Noch ärgerlicher als die tiefen Temperaturen: Die Zahlungsmoral der Kunden. «Wir haben nicht nur weniger Aufträge. Die Leute zahlen auch einfach weniger pünktlich. Weihnachten steht vor der Tür, Steuern und Versicherungen müssen bezahlt werden. Da wird der Maler oder der Handwerker im Allgemeinen gerne ganz zum Schluss erst entlohnt. Vor allem für Selbständige wie mich ist das sehr belastend.»

Manuele und Reto, Bauarbeiter

«Das Zelt hier hilft extrem», erklärt Bauarbeiter Reto. Und deutet auf das kleine 2x2 Meter Plastikzelt am Rande der Baustelle. Mit einer winzigen Heizung und Kaffeemaschine ausgestattet, ist es dort drin wohlig warm. «Alle paar Stunden gibt es hier eine Pause zum Aufwärmen», sagt Kollege Manuele. Für die beiden ist klar: Die Arbeit im Winter hat sicherlich ihre Kritikpunkte. «Körperlich anstrengender ist es aber im heissen Sommer. Da sind wir eigentlich nur am Schwitzen. Im Winter kann man sich warm einpacken, dann ist es meistens erträglich.»

Mühsam werde es nur, wenn es zu stark regnet oder sogar schneit. «Da ist die Arbeit irgendwann eigentlich nicht mehr möglich. Wenn es zu viel schneit, bleibt die Baustelle geschlossen und die Arbeit auf der Strecke. Das nervt.» Ob sie wegen der tiefen Temperaturen öfter krank seien? «Eigentlich nicht. Die körperliche Arbeit hält uns fit. Und wenn man zu kalt hat, holt man sich einen Tee. Ganz einfach.»

Loric und Felix, beide Velokuriere

«Klar ist der Job als Velokurier im Winter ziemlich anstrengend. Es ist kalt, es regnet öfter, es wird früher dunkel.
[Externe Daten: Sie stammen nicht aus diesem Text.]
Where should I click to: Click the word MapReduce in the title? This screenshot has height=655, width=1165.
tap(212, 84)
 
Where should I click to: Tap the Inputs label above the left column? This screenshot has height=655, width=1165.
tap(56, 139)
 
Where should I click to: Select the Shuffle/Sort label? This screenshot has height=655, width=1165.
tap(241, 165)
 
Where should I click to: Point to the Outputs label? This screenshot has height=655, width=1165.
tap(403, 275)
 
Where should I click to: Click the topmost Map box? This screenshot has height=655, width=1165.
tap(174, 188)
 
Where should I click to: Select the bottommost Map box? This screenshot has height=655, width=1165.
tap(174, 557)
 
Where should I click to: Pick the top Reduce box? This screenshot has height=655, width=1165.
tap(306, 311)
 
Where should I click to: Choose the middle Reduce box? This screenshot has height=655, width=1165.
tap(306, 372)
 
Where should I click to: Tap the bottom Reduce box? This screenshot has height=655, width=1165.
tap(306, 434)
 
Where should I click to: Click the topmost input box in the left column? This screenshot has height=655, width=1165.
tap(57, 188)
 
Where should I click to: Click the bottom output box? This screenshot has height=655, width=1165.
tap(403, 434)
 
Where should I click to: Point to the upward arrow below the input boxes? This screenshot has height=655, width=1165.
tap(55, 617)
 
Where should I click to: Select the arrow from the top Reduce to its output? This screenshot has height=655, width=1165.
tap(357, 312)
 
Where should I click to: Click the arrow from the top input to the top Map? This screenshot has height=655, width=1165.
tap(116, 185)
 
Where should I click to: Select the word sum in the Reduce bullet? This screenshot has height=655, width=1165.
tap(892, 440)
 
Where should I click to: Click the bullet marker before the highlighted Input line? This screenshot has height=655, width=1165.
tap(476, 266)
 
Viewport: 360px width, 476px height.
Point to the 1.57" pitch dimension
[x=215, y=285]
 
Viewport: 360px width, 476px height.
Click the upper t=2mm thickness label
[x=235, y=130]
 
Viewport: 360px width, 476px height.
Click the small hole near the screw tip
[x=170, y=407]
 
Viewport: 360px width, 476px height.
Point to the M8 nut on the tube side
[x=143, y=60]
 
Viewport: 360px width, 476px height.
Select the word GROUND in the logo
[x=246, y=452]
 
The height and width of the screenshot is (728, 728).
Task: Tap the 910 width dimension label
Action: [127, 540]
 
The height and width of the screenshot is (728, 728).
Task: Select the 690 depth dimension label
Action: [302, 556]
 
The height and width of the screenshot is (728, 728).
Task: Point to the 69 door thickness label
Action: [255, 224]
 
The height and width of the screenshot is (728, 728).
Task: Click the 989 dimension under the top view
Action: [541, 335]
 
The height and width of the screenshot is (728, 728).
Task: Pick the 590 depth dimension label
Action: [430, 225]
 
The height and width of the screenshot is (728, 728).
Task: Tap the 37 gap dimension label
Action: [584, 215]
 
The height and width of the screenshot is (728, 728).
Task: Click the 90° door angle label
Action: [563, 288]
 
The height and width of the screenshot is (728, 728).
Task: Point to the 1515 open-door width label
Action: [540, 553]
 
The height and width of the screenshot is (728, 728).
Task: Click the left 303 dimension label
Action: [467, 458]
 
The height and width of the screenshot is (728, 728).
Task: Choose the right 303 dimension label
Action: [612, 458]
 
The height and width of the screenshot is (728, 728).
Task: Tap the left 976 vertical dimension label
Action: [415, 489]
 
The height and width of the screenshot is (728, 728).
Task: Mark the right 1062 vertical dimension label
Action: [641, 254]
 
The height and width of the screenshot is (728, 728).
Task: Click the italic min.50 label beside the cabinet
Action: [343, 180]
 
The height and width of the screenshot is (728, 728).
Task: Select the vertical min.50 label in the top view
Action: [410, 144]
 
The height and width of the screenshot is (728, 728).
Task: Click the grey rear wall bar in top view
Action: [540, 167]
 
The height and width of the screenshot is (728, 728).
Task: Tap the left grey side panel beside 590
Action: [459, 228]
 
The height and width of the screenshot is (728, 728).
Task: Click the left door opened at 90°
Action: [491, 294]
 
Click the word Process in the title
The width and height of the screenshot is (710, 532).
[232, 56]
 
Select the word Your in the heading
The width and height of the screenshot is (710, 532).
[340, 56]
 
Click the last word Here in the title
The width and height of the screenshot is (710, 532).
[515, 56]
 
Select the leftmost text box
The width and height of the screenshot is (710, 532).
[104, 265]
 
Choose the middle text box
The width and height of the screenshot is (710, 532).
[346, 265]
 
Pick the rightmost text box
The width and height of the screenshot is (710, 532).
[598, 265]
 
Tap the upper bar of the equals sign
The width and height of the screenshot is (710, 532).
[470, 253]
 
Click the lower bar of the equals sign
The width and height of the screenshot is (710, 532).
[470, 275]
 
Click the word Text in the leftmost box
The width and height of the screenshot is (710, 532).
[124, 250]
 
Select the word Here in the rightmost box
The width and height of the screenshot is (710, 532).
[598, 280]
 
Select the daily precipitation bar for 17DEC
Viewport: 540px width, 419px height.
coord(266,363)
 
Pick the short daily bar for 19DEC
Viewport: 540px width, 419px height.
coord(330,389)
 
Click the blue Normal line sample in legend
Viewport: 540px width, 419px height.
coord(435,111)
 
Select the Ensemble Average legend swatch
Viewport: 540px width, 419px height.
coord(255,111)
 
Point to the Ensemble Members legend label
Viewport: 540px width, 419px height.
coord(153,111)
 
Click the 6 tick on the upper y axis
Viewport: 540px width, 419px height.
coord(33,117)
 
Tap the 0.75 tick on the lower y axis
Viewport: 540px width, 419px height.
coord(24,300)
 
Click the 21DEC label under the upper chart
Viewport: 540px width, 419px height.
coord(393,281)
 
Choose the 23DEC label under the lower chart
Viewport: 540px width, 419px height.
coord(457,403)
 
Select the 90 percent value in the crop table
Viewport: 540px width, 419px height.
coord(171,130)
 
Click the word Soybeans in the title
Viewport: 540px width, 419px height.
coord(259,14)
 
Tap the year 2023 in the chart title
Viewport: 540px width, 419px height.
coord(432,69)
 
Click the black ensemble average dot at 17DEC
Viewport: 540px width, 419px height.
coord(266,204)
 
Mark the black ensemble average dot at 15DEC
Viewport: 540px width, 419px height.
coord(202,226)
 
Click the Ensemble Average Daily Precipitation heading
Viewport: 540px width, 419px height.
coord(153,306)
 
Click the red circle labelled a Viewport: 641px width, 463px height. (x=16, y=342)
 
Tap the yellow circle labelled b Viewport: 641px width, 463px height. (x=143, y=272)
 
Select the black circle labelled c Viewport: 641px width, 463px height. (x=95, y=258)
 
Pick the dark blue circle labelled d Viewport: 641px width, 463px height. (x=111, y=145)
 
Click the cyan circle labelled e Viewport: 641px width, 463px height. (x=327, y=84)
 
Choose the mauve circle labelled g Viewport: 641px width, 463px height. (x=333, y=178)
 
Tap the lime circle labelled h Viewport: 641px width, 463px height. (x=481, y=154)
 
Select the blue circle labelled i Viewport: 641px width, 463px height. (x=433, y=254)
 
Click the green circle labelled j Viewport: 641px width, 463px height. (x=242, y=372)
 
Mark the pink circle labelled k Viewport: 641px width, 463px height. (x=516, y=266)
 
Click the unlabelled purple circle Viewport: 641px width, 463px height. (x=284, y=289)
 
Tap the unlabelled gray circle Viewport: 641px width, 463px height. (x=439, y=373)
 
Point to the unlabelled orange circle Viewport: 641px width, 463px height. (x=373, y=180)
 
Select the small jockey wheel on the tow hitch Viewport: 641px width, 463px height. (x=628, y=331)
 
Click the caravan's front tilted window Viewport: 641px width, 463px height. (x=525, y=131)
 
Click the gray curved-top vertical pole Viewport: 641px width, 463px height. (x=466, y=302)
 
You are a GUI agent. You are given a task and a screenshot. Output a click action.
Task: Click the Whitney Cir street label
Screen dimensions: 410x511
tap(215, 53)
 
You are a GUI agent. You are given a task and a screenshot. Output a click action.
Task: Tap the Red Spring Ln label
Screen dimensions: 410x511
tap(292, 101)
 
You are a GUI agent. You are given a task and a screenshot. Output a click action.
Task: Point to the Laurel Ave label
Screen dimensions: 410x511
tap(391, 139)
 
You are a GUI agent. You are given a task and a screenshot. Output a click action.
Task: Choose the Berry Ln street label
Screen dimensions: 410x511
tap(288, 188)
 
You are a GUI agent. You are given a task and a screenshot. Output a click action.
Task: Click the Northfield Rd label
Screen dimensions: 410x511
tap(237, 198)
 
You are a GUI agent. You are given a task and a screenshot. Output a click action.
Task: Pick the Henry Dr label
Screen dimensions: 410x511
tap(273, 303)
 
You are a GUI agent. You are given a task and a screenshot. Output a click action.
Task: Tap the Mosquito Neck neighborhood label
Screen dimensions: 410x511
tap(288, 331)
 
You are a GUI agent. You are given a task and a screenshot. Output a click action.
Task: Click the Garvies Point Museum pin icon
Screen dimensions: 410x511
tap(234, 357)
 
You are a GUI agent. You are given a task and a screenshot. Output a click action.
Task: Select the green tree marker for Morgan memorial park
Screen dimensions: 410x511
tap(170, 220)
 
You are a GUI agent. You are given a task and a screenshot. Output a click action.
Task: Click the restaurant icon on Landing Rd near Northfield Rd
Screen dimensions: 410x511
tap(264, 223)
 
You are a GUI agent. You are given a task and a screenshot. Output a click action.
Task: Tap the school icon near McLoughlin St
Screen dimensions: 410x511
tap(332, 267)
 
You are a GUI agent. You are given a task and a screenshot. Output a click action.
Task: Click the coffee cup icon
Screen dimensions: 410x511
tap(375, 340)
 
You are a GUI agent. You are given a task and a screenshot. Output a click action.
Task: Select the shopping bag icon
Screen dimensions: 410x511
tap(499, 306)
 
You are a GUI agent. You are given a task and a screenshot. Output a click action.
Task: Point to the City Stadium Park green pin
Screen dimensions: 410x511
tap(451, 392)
Das macht die Strassenverhältnisse auch schwieriger, der Job wird gefährlich. Vor allem in Zürich», erklärt Velokurier Loric. «Am schlimmsten im Winter ist der Regen. Schnee ist in Ordnung, aber der Regen macht richtig müde. Wenn die Füsse dann nach Stunden nass sind – was man fast nicht vermeiden kann – dann wird es verdammt unangenehm.»

«Gerade deshalb sind qualitativ hochwertiges Material und Equipment so wichtig», erklärt Felix, auch er seit Jahren als Velokurier unterwegs. «Man muss sich gut überlegen, wie viel Kleidung und welche Arten davon man tatsächlich braucht. Hat man zu wenig an, dann ist es zu kalt. Und das ist schlecht. Hat man zu viel an, dann schwitzt man und das ist im Winter fast noch schlimmer. Denn man kühlt danach viel schneller aus.»

Im Winter hätte man deutlich mehr Aufträge als im Sommer, aber viel weniger Personen, die den Job machen wollen. «Heisst: Wir fahren mehr, sind oft unterbesetzt, müssen für andere einspringen», sagt Felix. Er kritisiert auch ein gewisses toxisches Selbstverständnis in der Branche. Das Hart-im-Nehmen-Sein werde verherrlicht. «Das führt dazu, dass nur die Wenigsten sich beschweren, die Aufwärmphasen oder die Pausen einfordern, die ihnen eigentlich gesetzlich zustehen würden. Oder die Kosten für die sündhaft teure Ausrüstung und Kleidung vom Arbeitgeber bezahlen lassen.»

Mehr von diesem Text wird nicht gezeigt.